Some points from this graph:

  1. According to the scale, this graph measures the size of deficits in terms of their size relative to the size of the overall economy, not in terms of nominal dollar amounts. This method provides a much more accurate comparison of deficits over time. It also provides a more accurate look at our ability to repay the resulting debt.
  2. Anything below the 0% line is a deficit, and anything above the 0% line is a surplus. You can see that in most instances, our country has run a budget deficit rather than a budget surplus.
  3. Deficit financing of WWII brought us deficits that were much larger than anything we have seen since. But notice that as we transformed to a peacetime economy, these deficits turned into surpluses in some years and relatively small deficits in other years.
  4. Recessions create deficits. Look at the dip during the Great Depression years of the 1930s and the Great Recession years 2008-2010.
  5. Notice that deficits increased in size when trickle-down policies were instituted; the trend was reversed throughout the Clinton administration, culminating in surpluses; returned to deficits following the tax cuts of George W. Bush; became much larger during the Great Recession, a trend that was reversed following the Obama stimulus package.

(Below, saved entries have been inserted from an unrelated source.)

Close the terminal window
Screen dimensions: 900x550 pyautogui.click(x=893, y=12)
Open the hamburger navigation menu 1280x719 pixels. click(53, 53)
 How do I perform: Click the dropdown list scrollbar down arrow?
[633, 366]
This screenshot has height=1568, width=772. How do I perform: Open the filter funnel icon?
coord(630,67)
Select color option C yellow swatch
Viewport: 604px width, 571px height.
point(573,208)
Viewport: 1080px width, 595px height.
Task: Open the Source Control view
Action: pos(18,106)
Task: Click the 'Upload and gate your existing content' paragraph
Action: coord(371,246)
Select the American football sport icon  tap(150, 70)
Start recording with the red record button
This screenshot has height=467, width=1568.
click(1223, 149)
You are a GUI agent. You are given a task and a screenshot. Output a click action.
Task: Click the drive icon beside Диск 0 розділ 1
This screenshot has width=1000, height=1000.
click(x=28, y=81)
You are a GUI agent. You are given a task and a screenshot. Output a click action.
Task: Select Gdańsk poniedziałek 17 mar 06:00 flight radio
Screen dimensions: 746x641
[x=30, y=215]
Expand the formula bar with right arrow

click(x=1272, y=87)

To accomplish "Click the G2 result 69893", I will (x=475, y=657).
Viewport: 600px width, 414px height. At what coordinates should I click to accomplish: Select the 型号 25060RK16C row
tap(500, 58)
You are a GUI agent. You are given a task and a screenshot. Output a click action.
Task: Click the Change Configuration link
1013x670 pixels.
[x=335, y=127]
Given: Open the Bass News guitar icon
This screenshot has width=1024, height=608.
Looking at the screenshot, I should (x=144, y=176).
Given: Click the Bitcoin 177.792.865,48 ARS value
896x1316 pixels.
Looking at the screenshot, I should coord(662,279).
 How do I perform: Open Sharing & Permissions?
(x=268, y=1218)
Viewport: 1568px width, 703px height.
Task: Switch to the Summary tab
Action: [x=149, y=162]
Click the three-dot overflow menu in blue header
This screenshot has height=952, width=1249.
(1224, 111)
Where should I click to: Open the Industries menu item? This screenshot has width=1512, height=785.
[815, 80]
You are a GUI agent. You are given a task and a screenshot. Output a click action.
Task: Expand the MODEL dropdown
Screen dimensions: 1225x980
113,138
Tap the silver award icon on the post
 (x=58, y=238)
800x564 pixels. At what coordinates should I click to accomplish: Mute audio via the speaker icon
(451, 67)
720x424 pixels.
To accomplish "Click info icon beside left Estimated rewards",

The line graph above provides the historical record for some other points that might not be so obvious from just looking at the graph:

  1. Deficits increase during recessions due to budget items known as automatic stabilizers. During a recession, demand is low because the masses have less disposable income. The economy goes into a downward spiral. Less income means less demand, and less demand means more layoffs and less income, which means less demand, etc. But with less income, plus a progressive income tax structure, these same people are dropped into lower tax brackets, making their loss of disposable income less severe than it would have been otherwise. The recession is less severe, but the government collects less tax revenue, increasing deficits. At the same time, recessions mean more transfer payments – welfare and unemployment compensation – which give recipients more disposable income. This helps to mitigate the loss of income and demand in the economy caused by the recession, while increasing government expenditures and deficits.
  2. Deficits also increase during recessions because the government often passes stimulus packages aimed directly at ending recessions. Stimulus packages increase demand in the economy but also increase deficits in the short run. Think of the New Deal programs of Roosevelt and the American Recovery and Reinvestment Act of 2009, better known as Obama’s stimulus package. Take a look at the times of these programs in the line graph above, and their results. In the immediate time frame of the spending for these programs, deficits increased due in part to the cost outlays for the programs. In the immediate aftermath of the spending, however, deficits decreased nearly as quickly as they had increased during the recessions.
  3. In order to help generate public support for trickle-down policies, conservatives in the 1970s and 1980s developed and promoted the Laffer Curve. The Laffer Curve is an economic model designed to show that lower top-end tax rates would decrease deficits. The historical record proves that this argument has backfired. Trickle-down policies created modern-sized deficits. This would be clearer in the bar graph above if the graph’s scale was not skewed to include the massive deficits of WWII.
  4. There is a very important difference between long term deficits and short term deficits. Long term deficits are also known as structural deficits, and short term deficits are also known as cyclical deficits. Short term deficits are created by policies designed to decrease the effects of economic downturns, while long term deficits are created by policies that are unrelated to economic downturns. This difference is easy to see when deficits are measured according to opportunity cost instead of actual cash outlays. Measuring deficit spending according to opportunity cost essentially means comparing the results with what would have happened if the spending had not taken place. For example, at the time of the 2009 stimulus package, the economy had been in a free-fall, and there simply were no economic forces to stop it. Economists warned that the world was heading towards a Great Depression worse than the first one, and economic data supports that claim. With the economy in a free-fall, deficits were soaring, and would have continued to do so as the economy continued to lose demand and jobs, and the misfortunes of the people would have continued to worsen to historical levels. The stimulus package was the only economic force that came along to reverse this trend. As a result, deficits have been cut in half instead of continuing to rise. The stimulus package (a short term deficit) actually decreased deficits in the longer run. Tax cuts during times of economic growth, however, increase deficits in the long run. The Bush-era tax cuts spent the entire Clinton-era surplus and created additional deficits. These deficits were long term deficits, because they were not designed to be temporary steps to correct for an economic downturn. When somebody talks about deficits associated with certain time frames, politicians, or policies – with no regard for differentiating between long term and short term deficits – then they are measuring deficits incorrectly. The estimated $831 billion total cost of the 2009 stimulus package is often cited as being a huge budget killer, but it actually reduced deficits from what they would have been without this expenditure. According to opportunity cost measurements, the stimulus turned into a budget plus, not an increase in deficits.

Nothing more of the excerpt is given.